Ela começa indo para o pré-Enem às 8h com mensalidade de R$900 e material anual de R$2mil, parando somente ao meio-dia para almoçar em casa. Depois disso, descansa até às 14h e segue estudando até às 20h. Aos finais de semana, Linda paga um valor extra para receber uma correção detalhada de simulados particulares online que costuma fazer no sábado, baseada no sistema de Teoria de Resposta ao Item (TRI). Além disso, assina mais cursos online de resolução de questões que mostram a porcentagem de desempenho diário e faz aulas extras de matérias isoladas.
Com isto, a estudante considera que tem bastante sorte em poder focar somente nos estudos. Ela comentou também que vê muitas pessoas que conciliam outros afazeres enquanto tentam ingressar na universidade. “Durante a trajetória de estudos, vi que na sala do pré-Enem tinha muita gente que só estudava, mas esse ano tem uma galera que estuda e ajuda em casa ou trabalha. Em 2020, teve um policial aprovado que trabalhava de madrugada e ia pra aula no outro dia. Me considero privilegiada, pois já é difícil passar assim, com todo esse apoio que eu tenho para estudar, então imagina se preocupar por dois, em estudar e trabalhar?!”, completou.
FATOR EMOCIONAL
Independente do perfil estudantil, o equilíbrio emocional dos estudantes é um fator muito importante para um bom desempenho na hora da prova. A pressão neste processo de estudo gera ansiedade e o desgaste mental é muito frequente. De acordo com uma pesquisa realizada pelo Programa de Avaliação Internacional de Estudantes 2018, por exemplo, 56% dos jovens brasileiros sofrem com estresse. Além disso, segundo a Organização Mundial de Saúde (OMS), o Brasil é o país mais ansioso do mundo, com mais de 18 milhões de pessoas nestas condições.

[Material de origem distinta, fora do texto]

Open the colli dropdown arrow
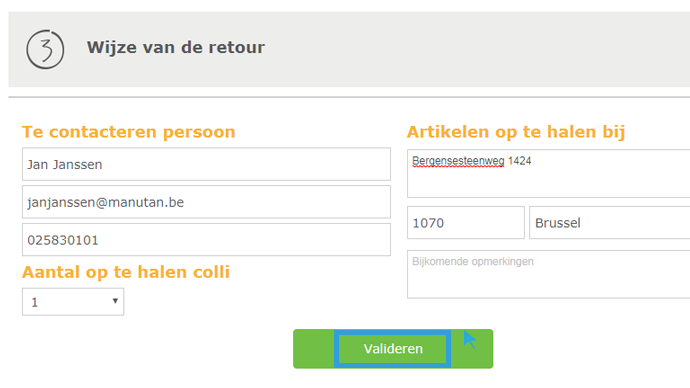The width and height of the screenshot is (690, 388). click(x=115, y=301)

Linda é uma das estudantes que costuma ficar insegura na hora da prova. Ela ainda não foi a um psicólogo, mas está procurando, pois sabe que o controle emocional conta bastante nos dias de prova do Enem.
“Esse ano fui fazer a prova com a consciência de que eu tinha estudado, de que sabia o conteúdo, mas no fim das contas eu errei por falta de calma. Talvez com cinco segundos a mais de atenção eu poderia ter resolvido as questões que errei, e essas eram as que eu precisava pra passar. Isso afetou demais a minha ansiedade”, disse.
“NINGUÉM VAI TOMAR ISSO DE MIM”
Linda sabe que tem potencial para passar. “A falta de confiança é constante, pois é uma prova que reflete um ano de dedicação. O cursinho, por exemplo, é um ambiente de muita rivalidade. Mas tenho consciência de que eu sou capaz de conquistar minha vaga e de dar o meu melhor. Ninguém tira vaga de ninguém, e ninguém vai tomar isso de mim”.
Andressa também acredita que uma hora essa conquista vai chegar para ela. “Acredito que cada pessoa tem seu momento. Às vezes você quer tanto uma coisa, mas emocionalmente não está preparado, e eu acho que o Enem, por mais duro que seja, ele nos prepara para desafios maiores. A esperança é a última que morre para mim”.